=== Exercises to complete ===
[a] Answer these questions from the text on Joseph Emanuel Newburger.
(i) What degree did Newburger receive from Columbia Law School, and in what year?
(ii) Where was the new site that the Hebrew Orphan Asylum purchased during his presidency?
(iii) In what cemetery was he buried?
[b] The text on Joseph Emanuel Newburger names the honorary pallbearers at his funeral. List every pallbearer it calls a Supreme Court Justice, excluding former Supreme Court Justices.

=== Text ===
Joseph Emanuel Newburger (October 21, 1853 – July 19, 1931) was a Jewish-American lawyer and judge from New York.

== Life ==
Newburger was born on October 21, 1853 on the Lower East Side of Manhattan in New York City, the son of Emanuel Newburger and Lottie Fuchs.

Newburger attended Columbia Law School, graduating from there with an LL.B. in 1874. He then practiced law until 1890. Active in Tammany Hall, he unsuccessfully ran for the New York State Assembly. He was elected judge of the City Court in 1890, a position he held for five years. He was then elected to the Court of General Sessions, and in 1905 he was elected as a Tammany candidate Justice of the New York Supreme Court. When his term expired in 1919, Tammany chief Charles F. Murphy refused to back his candidacy for re-election due to differences that developed between them. In response, Newburger's friends formed an independent group to support his re-election campaign, the Republicans chose him as their candidate, and he was re-elected by a plurality of 80,000. He retired in the end of 1923, when he reached 70 and the state's age limitation. In the beginning of 1924, he was appointed Official Referee of the Supreme Court.

Active in Jewish societies, Newburger was one of the founders of the Jewish Theological Seminary of America. He was president of Independent Order B'nai B'rith District No. 1, an executive committee member of the Independent Order Free Sons of Israel and the Order Kesher Shel Barzel, and a trustee of the Hebrew Free Schools. He was a director and president of the Hebrew Orphan Asylum, and during his presidency the orphanage purchased a new site in the Bronx. He was also active in the Freemasons and Odd Fellows.

Newburger died of heart disease in his suite in the Hotel Champlain in Bluff Point on July 19, 1931. He had been undergoing treatment for a month at the Physicians' Hospital in Plattsburgh. His funeral took place in Temple Rodeph Sholom, which he was president of from 1884 to 1896. Rabbi Louis I. Newman delivered the eulogy. The honorary pallbearers included Chief Judge Benjamin N. Cardozo and Associate Judge Irving Lehman of the Court of Appeals, Presiding Justice Edward R. Finch of the Appellate Division, former Presiding Justice Victor J. Dowling of the Appellate Division, Federal Judge William Bondy, Supreme Court Justices Joseph M. Callahan, Albert Cohn, William T. Collins, John F. Carew, John Ford, and Bernard L. Shientag, and former Supreme Court Justices John Proctor Clarke, Francis B. Delehanty, and M. Warley Platzek. Also attending the funeral were Borough President Samuel Levy, members of the board of trustees of the Hebrew Orphan Asylum, and trustees of the congregation. He was buried in Union Field Cemetery.

(Records from a data source)
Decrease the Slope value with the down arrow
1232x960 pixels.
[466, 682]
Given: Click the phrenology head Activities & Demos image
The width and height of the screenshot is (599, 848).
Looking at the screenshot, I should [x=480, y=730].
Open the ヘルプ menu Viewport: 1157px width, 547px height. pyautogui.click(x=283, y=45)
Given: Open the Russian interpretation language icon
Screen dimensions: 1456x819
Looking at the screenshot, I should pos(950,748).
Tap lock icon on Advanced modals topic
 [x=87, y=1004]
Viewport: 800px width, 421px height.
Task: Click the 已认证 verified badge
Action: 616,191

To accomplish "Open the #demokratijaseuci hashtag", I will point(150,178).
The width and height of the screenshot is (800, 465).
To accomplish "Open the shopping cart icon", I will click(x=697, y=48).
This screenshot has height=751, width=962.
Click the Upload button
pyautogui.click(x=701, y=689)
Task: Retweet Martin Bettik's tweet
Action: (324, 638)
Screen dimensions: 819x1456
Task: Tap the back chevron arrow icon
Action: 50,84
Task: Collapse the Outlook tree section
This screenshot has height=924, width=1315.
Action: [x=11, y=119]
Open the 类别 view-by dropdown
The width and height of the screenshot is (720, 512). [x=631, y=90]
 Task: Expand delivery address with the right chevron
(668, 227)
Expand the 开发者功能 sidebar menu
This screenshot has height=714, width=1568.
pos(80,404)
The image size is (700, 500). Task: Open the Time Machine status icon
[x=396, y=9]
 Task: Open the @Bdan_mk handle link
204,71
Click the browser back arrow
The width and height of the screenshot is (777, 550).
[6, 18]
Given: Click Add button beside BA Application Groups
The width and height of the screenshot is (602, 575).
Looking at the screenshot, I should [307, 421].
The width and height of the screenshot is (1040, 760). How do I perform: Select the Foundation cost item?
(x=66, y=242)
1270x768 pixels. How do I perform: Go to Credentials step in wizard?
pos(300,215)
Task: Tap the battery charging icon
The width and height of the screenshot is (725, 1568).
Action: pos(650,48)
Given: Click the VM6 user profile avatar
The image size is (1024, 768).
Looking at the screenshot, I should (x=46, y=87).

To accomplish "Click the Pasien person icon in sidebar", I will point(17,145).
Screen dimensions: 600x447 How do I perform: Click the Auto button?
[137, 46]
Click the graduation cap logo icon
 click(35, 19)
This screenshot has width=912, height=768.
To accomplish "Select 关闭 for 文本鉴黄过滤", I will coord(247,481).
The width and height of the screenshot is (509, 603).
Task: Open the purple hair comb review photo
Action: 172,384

=== Exercise solutions ===
[a]
(i) An LL.B., in 1874.
(ii) In the Bronx.
(iii) Union Field Cemetery.

[b]
Joseph M. Callahan
Albert Cohn
William T. Collins
John F. Carew
John Ford
Bernard L. Shientag